======== Document excerpt ========

Here's a couple of my keepers from that surprise day with the 60D. The first one is f4, 1/100, at 105mm, and the second, f4, 1/100, at 50mm. Needless to say, I had to do some noise removal and slight lighting adjustments in post processing.


----------



## Derrel (Apr 19, 2014)

You'll want a FAST-focusing lens, and the 50 1.2-L and 85 1.2-L lenses are not really know as "fast-focusers"...they have a lot of big, heavy glass to move, and on both lenses focusing precision and accuracy are the biggest issues that Canon made sure they got dialed in right, because many people will shoot those lenses wide-open at f/1.2, where the depth of field is realllllly thin. 

The 50/1.4 and 85/1.8 EF are fast focusing lenses, with more-normal weight, and MUCH smaller lens groups that the AF motor has to move back and forth to achieve spot-on focus. I would go with the standard 50mm f/1.4 and 85mm f/1.8 lenses. And remember...many times the performers are actually "lighted", by more light than the camera's averaging meter will "see", due to so much black background behind them, which is not lighted by spots or even floods. I used to own the 50mm f/1.8 Canon, and on my 5D and 20D, it was NOT a very snappy focusing lens in challenging lighting, so I gave it to my wife's nephew when he went off to art school in Seattle to study photography, and I bought the 50/1.4 EF instead, and was much happier with its performance, especially in its sureness and speed in focusing.

========

Translate this sentence from the forum thread about Canon lenses above into Spanish: "I would go with the standard 50mm f/1.4 and 85mm f/1.8 lenses."

======== Data extract ========

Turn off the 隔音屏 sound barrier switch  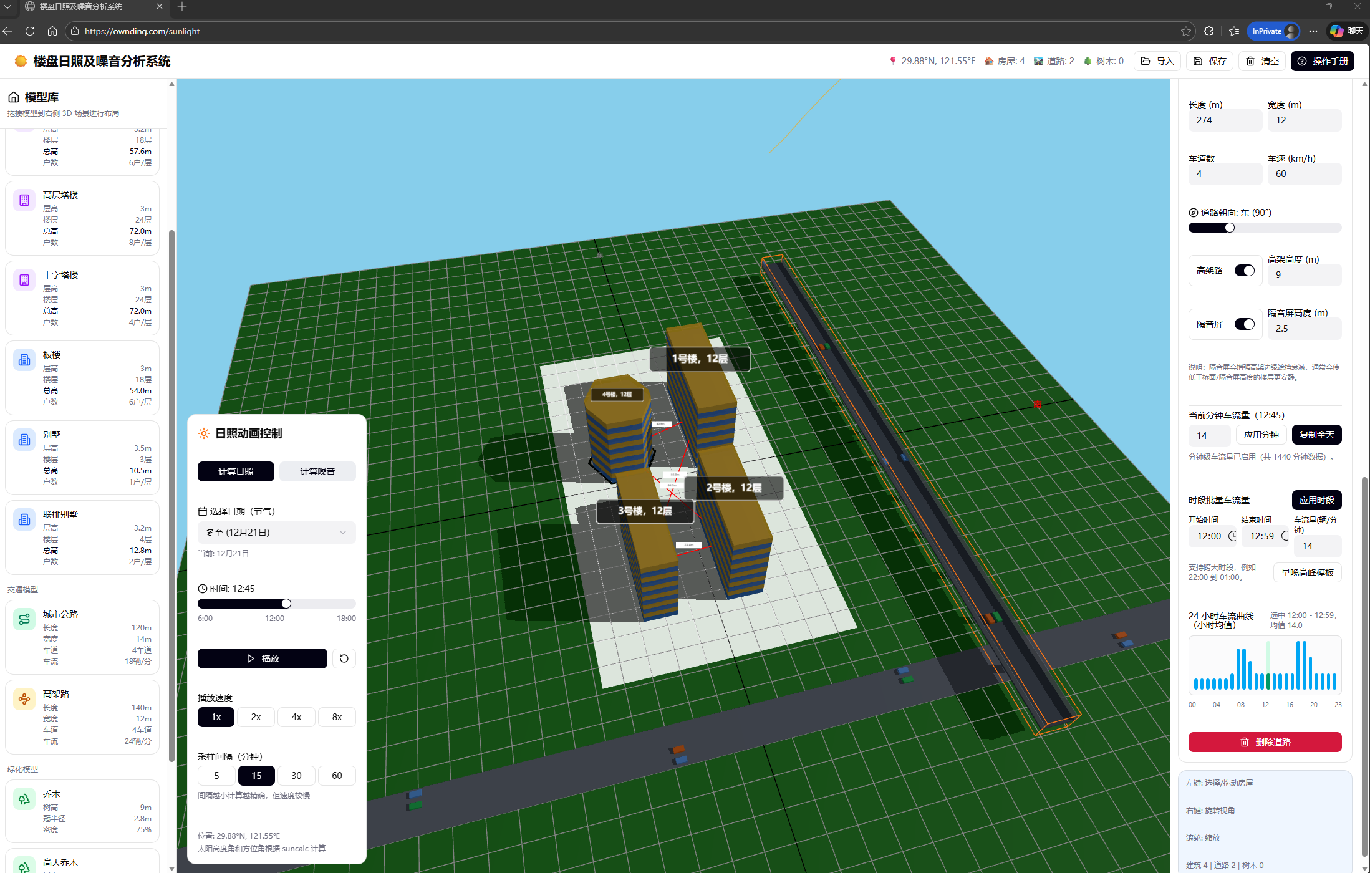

========
======== Data extract ========

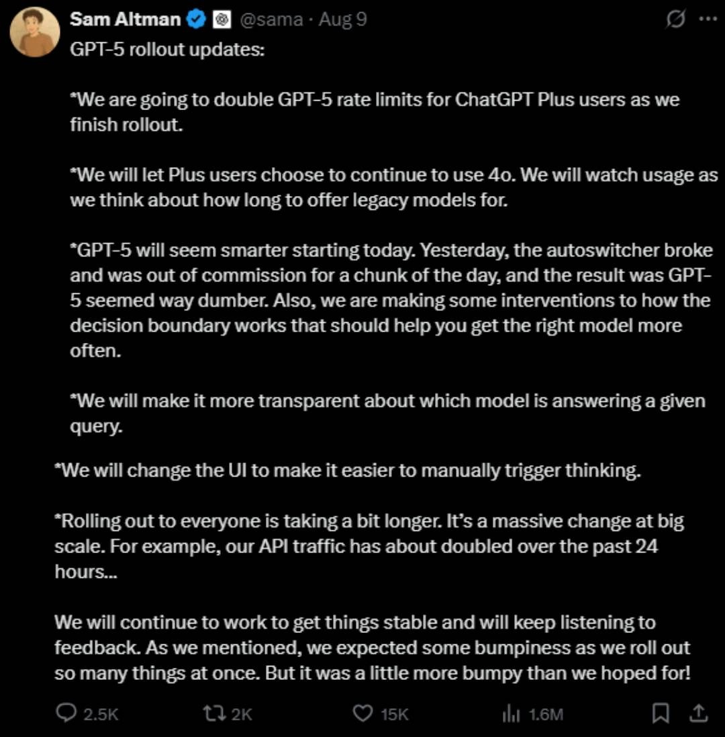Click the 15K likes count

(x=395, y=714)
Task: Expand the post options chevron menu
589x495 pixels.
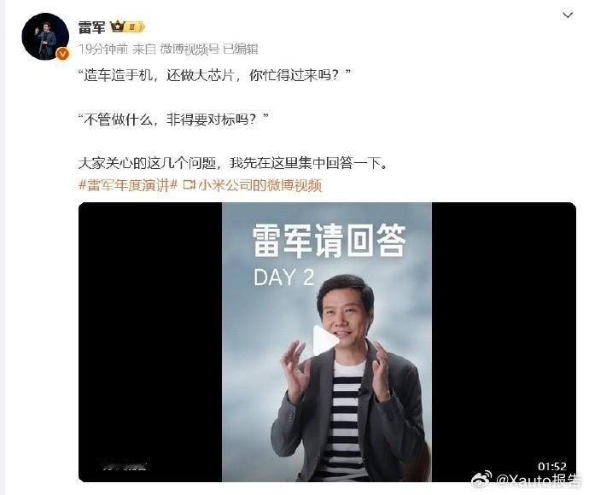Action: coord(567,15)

========

Answer to this exercise:
Yo optaría por los objetivos estándar de 50 mm f/1.4 y 85 mm f/1.8.